*Problem statement*
Convert the records from the line with "80) label: 开店货源" up to and including the line with "Alle Infos hier!" into a two-column CSV with the columns instruction and response. Give one row per record, with each field in double quotes and any line breaks replaced by spaces.

Records on where targets appear
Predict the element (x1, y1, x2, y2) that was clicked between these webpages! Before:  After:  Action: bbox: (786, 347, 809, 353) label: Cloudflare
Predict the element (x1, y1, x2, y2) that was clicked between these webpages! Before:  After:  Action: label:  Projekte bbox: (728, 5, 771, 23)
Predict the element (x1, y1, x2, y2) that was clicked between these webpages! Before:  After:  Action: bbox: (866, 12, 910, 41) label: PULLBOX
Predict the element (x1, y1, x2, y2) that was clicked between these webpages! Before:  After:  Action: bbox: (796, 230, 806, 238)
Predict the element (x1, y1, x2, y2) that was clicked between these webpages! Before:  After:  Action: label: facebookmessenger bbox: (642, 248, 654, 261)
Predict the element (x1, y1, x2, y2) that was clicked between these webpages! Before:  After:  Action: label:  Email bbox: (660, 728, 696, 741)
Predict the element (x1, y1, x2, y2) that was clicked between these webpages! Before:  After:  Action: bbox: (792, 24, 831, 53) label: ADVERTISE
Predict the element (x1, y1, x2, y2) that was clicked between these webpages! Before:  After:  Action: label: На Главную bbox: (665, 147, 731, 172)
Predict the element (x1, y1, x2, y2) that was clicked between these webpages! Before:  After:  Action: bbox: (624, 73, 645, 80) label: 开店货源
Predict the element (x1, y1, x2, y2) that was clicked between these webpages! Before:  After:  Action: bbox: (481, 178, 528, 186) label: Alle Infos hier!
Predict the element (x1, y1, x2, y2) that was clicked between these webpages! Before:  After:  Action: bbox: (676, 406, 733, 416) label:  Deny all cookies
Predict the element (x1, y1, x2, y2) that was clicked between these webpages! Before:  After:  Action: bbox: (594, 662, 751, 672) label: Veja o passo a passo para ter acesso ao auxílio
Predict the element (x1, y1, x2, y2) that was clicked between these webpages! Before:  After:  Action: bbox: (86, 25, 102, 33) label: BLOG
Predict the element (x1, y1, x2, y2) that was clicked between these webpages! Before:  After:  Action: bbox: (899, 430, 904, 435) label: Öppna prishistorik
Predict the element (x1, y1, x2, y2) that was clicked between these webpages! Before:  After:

*Expected answer*
instruction,response
"Predict the element (x1, y1, x2, y2) that was clicked between these webpages! Before:  After:","Action: bbox: (624, 73, 645, 80) label: 开店货源"
"Predict the element (x1, y1, x2, y2) that was clicked between these webpages! Before:  After:","Action: bbox: (481, 178, 528, 186) label: Alle Infos hier!"